SAN FRANCISCO (CN) – Two former business partners embroiled in a dispute regarding ownership of “trailer trash” dolls lost motions for summary judgment, because factual issues remain to be determined concerning a partnership agreement.
The case was spawned when Paul Montwillo began dressing Barbie dolls with wigs, make-up and different clothing. His “Trailer Trash Barbie” dolls first hit stores in 1996, appearing in William Tull’s In-Jean-ious Active store in San Francisco.
Barbie creator, Mattel Inc. sued Montwillo and In-Jean-ious Active for trademark infringement, and Montwillo agreed to cease using Barbie as the model for his dolls.
Following the Mattel suit Montwillo and Tull entered into a partnership agreement to create and distribute dolls that did not violate Mattel’s trademarks.

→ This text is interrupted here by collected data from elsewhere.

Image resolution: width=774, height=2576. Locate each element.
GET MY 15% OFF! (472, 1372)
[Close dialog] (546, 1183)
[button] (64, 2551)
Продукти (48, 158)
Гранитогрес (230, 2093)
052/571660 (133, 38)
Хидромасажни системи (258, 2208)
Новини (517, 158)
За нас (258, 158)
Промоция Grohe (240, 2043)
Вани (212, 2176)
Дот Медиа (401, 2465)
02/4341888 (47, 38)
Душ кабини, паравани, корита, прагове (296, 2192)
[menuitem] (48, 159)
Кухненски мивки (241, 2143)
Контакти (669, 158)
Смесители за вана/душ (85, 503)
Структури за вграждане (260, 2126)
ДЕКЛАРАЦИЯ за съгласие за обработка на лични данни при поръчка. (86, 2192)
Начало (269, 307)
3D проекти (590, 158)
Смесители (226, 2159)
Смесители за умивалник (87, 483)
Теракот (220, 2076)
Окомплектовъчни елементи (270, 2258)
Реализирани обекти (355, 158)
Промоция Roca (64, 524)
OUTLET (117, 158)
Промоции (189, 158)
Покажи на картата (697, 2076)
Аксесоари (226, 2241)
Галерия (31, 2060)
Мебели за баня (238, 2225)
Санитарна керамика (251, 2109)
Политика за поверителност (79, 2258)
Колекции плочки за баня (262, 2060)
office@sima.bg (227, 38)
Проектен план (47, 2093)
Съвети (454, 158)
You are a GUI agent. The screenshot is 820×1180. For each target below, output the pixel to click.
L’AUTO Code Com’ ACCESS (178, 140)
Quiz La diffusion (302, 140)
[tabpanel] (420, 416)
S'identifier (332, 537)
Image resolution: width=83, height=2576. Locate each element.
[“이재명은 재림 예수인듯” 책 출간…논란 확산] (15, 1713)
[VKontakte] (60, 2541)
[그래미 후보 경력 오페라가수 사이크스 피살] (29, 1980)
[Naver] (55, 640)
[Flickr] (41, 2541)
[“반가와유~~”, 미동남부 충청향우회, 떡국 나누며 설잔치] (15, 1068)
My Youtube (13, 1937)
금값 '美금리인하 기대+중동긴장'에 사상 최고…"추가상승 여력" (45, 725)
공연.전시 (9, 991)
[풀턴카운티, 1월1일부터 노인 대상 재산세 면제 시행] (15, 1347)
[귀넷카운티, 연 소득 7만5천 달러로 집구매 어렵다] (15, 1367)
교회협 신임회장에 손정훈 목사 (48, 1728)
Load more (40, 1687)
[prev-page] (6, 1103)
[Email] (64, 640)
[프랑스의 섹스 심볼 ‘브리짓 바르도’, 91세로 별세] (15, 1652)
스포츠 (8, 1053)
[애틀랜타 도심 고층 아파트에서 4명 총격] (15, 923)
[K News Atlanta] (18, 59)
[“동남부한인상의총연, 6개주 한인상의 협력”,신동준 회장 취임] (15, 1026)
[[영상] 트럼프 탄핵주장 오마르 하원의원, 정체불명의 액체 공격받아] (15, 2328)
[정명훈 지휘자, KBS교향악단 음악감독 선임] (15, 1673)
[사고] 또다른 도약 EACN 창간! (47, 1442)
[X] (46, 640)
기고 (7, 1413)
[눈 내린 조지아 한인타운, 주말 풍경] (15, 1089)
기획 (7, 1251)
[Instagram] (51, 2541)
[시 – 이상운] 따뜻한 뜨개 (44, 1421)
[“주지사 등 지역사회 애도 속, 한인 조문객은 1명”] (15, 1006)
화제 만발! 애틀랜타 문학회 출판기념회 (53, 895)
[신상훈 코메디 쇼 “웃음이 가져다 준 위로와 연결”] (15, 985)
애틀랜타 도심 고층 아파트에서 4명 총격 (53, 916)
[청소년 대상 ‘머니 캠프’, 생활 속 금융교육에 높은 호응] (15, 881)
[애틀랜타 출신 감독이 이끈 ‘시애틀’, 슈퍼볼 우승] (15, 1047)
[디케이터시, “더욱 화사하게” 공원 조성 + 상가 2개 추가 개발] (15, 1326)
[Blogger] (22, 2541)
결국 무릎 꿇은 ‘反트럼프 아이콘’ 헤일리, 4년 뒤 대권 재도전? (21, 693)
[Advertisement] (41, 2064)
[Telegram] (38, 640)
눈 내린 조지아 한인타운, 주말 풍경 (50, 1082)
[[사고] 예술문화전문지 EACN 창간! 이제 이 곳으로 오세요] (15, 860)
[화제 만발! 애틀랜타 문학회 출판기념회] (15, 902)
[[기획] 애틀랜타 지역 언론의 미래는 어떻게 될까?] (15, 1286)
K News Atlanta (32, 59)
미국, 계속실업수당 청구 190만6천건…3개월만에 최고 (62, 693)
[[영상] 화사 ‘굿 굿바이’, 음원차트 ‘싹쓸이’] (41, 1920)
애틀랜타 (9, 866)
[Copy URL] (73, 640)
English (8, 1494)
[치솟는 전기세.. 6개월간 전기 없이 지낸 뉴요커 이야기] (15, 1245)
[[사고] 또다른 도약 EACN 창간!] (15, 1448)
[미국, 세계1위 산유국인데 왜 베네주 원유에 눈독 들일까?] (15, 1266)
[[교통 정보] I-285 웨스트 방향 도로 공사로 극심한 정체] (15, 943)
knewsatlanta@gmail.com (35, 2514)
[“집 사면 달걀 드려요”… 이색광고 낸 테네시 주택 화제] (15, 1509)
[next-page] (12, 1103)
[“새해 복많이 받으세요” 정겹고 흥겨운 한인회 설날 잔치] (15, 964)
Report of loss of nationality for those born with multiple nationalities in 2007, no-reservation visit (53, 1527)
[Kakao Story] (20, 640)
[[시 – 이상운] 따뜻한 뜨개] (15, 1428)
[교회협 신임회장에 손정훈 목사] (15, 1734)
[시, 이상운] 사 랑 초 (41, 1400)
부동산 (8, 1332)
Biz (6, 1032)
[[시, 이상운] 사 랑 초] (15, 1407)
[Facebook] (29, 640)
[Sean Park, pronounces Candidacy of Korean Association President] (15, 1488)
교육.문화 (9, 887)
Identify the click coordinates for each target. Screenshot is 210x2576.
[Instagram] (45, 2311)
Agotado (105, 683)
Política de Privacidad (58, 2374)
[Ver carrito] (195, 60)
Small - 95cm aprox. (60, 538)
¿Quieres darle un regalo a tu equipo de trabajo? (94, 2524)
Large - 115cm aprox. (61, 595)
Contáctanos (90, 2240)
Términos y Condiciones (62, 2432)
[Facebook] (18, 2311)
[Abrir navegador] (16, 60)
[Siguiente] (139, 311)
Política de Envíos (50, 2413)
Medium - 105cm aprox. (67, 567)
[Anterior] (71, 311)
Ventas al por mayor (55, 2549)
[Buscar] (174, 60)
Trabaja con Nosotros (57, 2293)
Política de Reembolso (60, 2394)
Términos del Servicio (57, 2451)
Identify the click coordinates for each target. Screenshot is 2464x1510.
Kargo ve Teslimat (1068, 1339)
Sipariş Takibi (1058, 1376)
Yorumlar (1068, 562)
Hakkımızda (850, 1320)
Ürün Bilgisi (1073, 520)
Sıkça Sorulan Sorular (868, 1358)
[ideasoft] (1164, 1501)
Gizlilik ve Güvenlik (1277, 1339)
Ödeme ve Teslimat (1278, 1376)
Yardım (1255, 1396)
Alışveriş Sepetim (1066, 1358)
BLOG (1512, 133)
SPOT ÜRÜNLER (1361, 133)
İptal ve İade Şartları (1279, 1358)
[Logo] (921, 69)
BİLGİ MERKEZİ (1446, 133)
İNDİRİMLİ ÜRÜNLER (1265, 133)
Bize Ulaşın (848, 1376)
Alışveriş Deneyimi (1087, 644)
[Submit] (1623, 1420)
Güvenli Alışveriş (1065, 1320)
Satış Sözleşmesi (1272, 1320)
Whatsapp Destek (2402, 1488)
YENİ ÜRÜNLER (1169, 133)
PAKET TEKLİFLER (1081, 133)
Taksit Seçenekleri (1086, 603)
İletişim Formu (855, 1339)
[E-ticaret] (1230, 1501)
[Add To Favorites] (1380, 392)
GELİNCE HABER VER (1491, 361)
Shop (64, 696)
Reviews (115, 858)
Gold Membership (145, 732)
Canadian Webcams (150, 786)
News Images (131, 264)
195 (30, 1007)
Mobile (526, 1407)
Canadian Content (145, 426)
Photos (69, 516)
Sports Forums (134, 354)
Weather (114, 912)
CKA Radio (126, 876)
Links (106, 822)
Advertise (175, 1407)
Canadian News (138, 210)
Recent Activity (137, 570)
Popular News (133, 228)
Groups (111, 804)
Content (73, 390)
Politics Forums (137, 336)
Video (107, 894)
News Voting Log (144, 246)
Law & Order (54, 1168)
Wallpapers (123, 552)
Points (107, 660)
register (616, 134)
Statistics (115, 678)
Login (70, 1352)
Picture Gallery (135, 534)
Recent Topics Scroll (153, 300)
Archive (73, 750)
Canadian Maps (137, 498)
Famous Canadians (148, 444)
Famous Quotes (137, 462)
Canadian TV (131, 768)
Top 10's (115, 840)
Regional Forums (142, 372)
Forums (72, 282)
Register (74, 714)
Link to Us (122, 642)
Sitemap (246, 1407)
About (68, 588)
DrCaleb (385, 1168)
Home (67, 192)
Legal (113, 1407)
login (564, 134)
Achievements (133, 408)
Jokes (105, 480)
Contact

The partnership agreement specified that Tull would handle the partnership’s business matters while Montwillo would be given artistic duties.
A year later the men converted their partnership agreement into a company, Arsenic & Apple Pie LLC. Between 1998 and the demise of the partnership in 2004, Arsenic & Apple Pie produced at least three Trailer Trash Doll models, the “Blond Drag Queen” and “Redhead Drag Queen” models, as well as the company’s hallmark “Trailer Trash Doll” model.
The idea did not translate into success. The company only turned a profit once, in 2000.
According to Tull, he learned that Montwillo filed for bankruptcy in March 2002. Pursuant to the terms of the partnership agreement, this filing put Montwillo’s ownership interest in the partnership up for sale and Tull offered to buy it for $1. Montwillo rejected the offer, claiming he and Tull had talked about the value of Montwillo’s ownership and determined the value was $16,000.
After the company was dissolved in 2004 and its assets split to pay outstanding debt, Montwillo filed copyright registrations for two undeveloped doll concepts, the “Talking Pregnant Trailer Trash Doll” and the “Male Mullet Trailer Trash Doll.” Montwillo also sent Tull a letter stating he disagreed with the dissolution of Arsenic & Apple Pie and asserted ownership of five Trailer Trash doll designs.
Montwillo eventually sued Tull in the U.S. District Court for the Northern District of California alleging copyright violations. Tull counterclaimed for conversion. The parties filed cross-motions for summary judgment, but Judge Susan Illston rejected both motions.
In particular, because the requisite level for creativity is “extremely low,” Tull’s argument that the Trailer Trash Dolls constitute unprotect-able stock images is improper because Montwillo did make artistic decisions regarding the dolls’ appearances.
Likewise, there is a factual issue regarding whether Montwillo gave the partnership an implied non-exclusive license to use the dolls.
Because “numerous issues of fact” remain, summary judgment for either party is inappropriate at this time, Judge Illston ruled.